The ability to maintain performance at such high token counts suggests a refined architecture capable of effectively managing information density. Beyond sheer input capacity, Gemini 3.5 Flash also exhibits impressive output capabilities, generating text sequences up to 64,000 tokens in length. This extended generation capacity is not merely about producing verbose responses; it allows for the creation of nuanced, detailed content, essential for complex agentic workflows and multi-week enterprise processes. DeepMind’s evaluation methodology, detailed at deepmind.com/models/evals-methodology/gemini-3-5-flash, highlights the model’s performance across a range of benchmarks, including coding, multimodal understanding, and multilingual performance. According to the model card documentation, “Gemini 3.5 Flash is well-suited for users, developers, and enterprises, some use cases include: agentic workflows, coding tasks, and multi-week enterprise processes.” The consistent referencing of Gemini 3 Flash as the base model underscores a deliberate strategy of incremental improvement, prioritizing refinement of existing infrastructure over a complete architectural overhaul, a path that may offer advantages in terms of stability and resource allocation.

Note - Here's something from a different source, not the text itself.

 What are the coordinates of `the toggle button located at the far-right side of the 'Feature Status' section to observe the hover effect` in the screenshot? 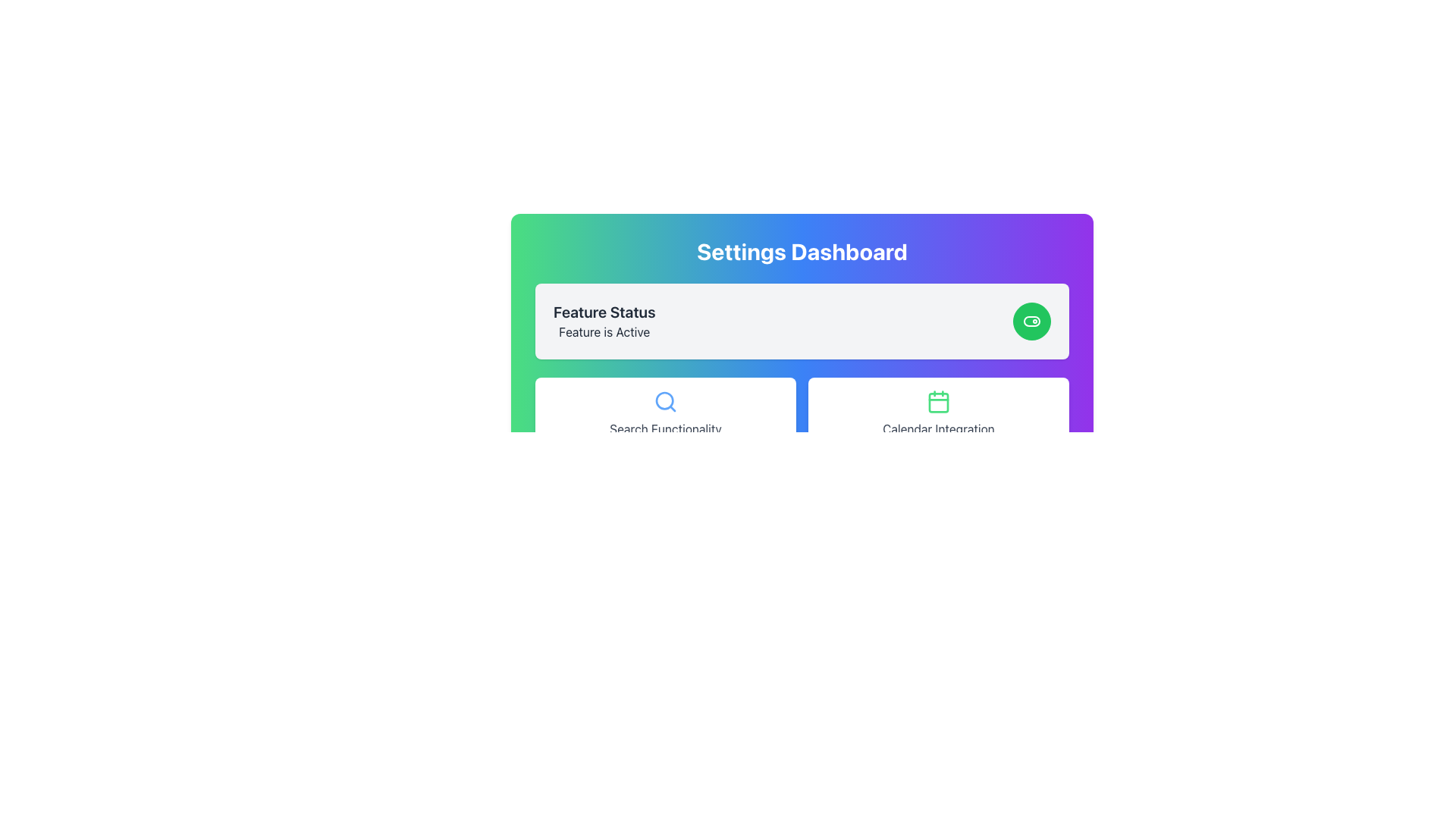 It's located at (1031, 321).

Safety Evaluations: Text, Image, and Tone Improvements
The release of Gemini 3.5 Flash is not solely about expanded capabilities; a significant focus has been placed on refining its safety profile and response characteristics. These assessments, conducted through automated systems and manual “red teaming” exercises, demonstrate a nuanced approach to responsible AI development. Automated content safety evaluations, measuring adherence to established policies, showed a decrease of 3.9% in safety performance for text-to-text interactions, but developers note this was largely attributable to refined evaluation methods and not a genuine regression in safety. A similar 2.6% decrease was observed in multilingual safety assessments, again attributed to improved evaluation techniques. Crucially, the model demonstrated an 8.9% improvement in objective tone when issuing refusals, indicating a more measured and less potentially alarming response to sensitive prompts.
The model also exhibited a 0.8% increase in its ability to respond to borderline prompts safely, minimizing unnecessary censorship while upholding safety standards. These improvements were not simply measured against the previous generation; Gemini 3.5 Flash was also benchmarked against competitors like Claude Sonnet, Claude Opus, and GPT-5.5. While performance varied across different evaluation categories, the data suggests a competitive safety profile. The team conducted specialized red teaming exercises, employing external experts to probe the model for vulnerabilities, particularly concerning child safety. “For child safety evaluations, Gemini 3.5 Flash satisfied required launch thresholds, which were developed by expert teams to protect children online and meet Google’s commitments to child safety across our models and Google products.” assessments aligned with the company’s Frontier Safety Framework indicate that Gemini 3.5 Flash, like its predecessor Gemini 3.1 Pro, is unlikely to reach thresholds that would necessitate heightened safety measures. The focus remains on continuous refinement of both automated evaluations and query sets to maintain a high standard of safety and responsible AI behavior.
Overall, Gemini 3.5 Flash outperforms Gemini 3 Flash across both safety and tone, while keeping unjustified refusals low.